Question on the number of samples in LSTM

188 Views Asked by At
from tensorflow.keras.models import Sequential
from tensorflow.keras.callbacks import EarlyStopping
from sklearn.model_selection import cross_val_score
def build_model():

  model2=Sequential()
  model2.add(LSTM(8,batch_input_shape=(12,12,1),stateful=True))
  model2.add(Dense(8))
  model2.add(Dense(8))
  model2.add(Dense(1))
  model2.compile(loss='mse',optimizer='adam')
  return model2
model=KerasRegressor(build_fn=build_model, epochs=50, batch_size=12, verbose=0)
kfold = KFold(n_splits=5, random_state=np.random.seed(7))
score=cross_val_score(model,ts_x,ts_y,cv=kfold,scoring='neg_mean_squared_error')

ts_x.shape is (228,12,1) ts_y.shape is (228,1,1) As we can see here, I have 228 samples now,but when I run it: ValueError: In a stateful network, you should only pass inputs with a number of samples that can be divided by the batch size. Found: 183 samples. I want to know why it founded 183 samples instead 228 samples?

1

There are 1 best solutions below

2
On

What the error means:
The batch_size you have provided is 12, that is, 12 records are taken for the training process every time. Now, your total records are 228, which isn't a multiple of 12, so the last batch doesn't have enough records to train.
However, that is not where the problem is. You are also using 5 fold cross-validation.
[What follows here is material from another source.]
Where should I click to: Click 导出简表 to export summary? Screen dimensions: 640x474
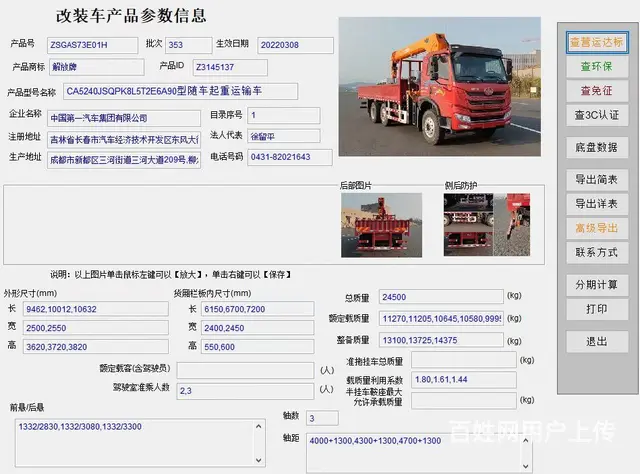click(x=596, y=179)
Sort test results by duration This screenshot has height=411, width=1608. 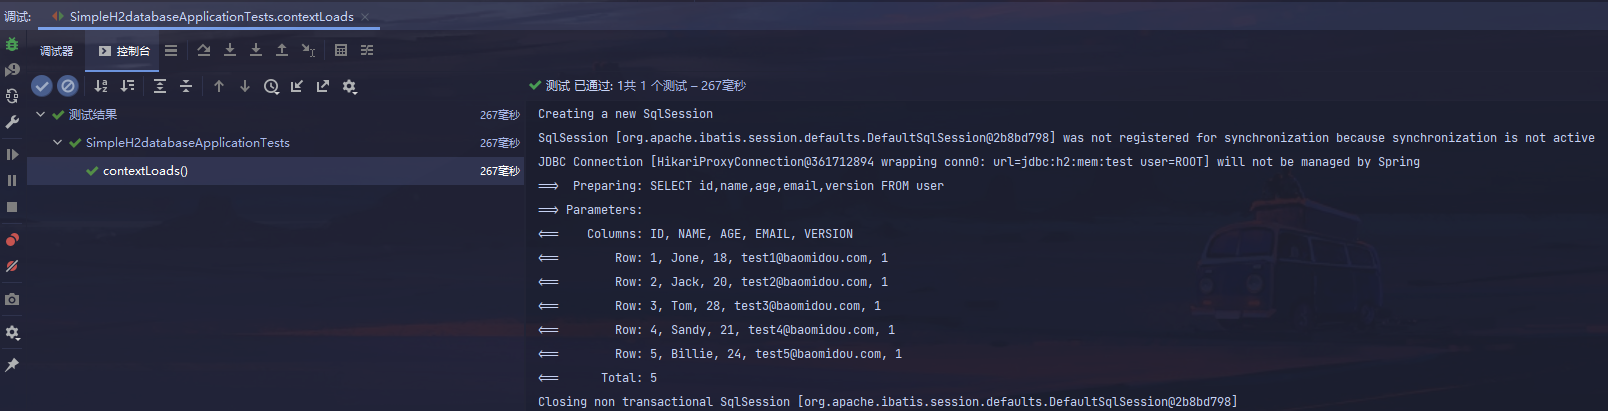(x=127, y=86)
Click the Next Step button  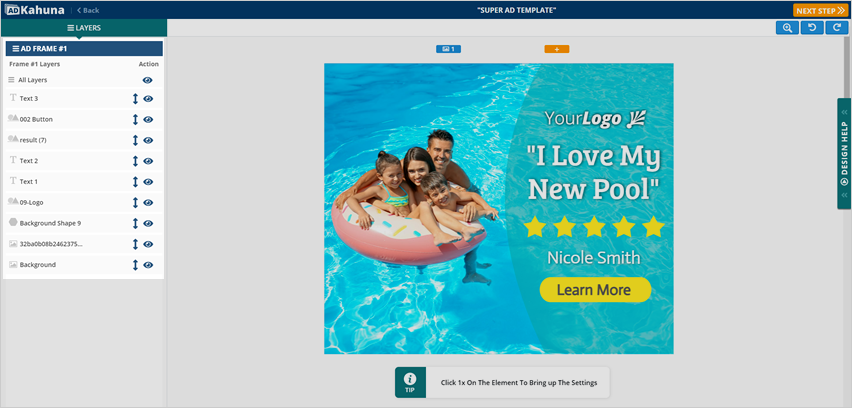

That means your dataset is divided into 5 parts, out of which 1 part is kept untouched as a validation set whereas the model trains on the other 4 parts. The length of these parts is 228/5 = 45.6 and 228*4/5 = 182.4 (~ 183).
So, the model training which occurs is actually on 183 records at a time, which is again, not a multiple of 12.

Potential solution:
You can try setting the batch_size to a factor of 183 (1,3,61,183) which doesn't give you much reasonable options.
So, you can try changing your n_splits to something close (like 6), so that 228 * (n_splits - 1)/n_splits has factors close to 10 (if n_splits is 6, 10 is one of the possible batch_sizes)

Apart from that, I am sorry I don't have experience with tensorflow since I use pytorch, and pytorch doesn't show an error even if the last batch isn't a full batch. Still, you could look at tensorflow's documentation and their own q/a forums to get another answer.

I hope this solves your problem or at least guides you in the right direction towards a solution.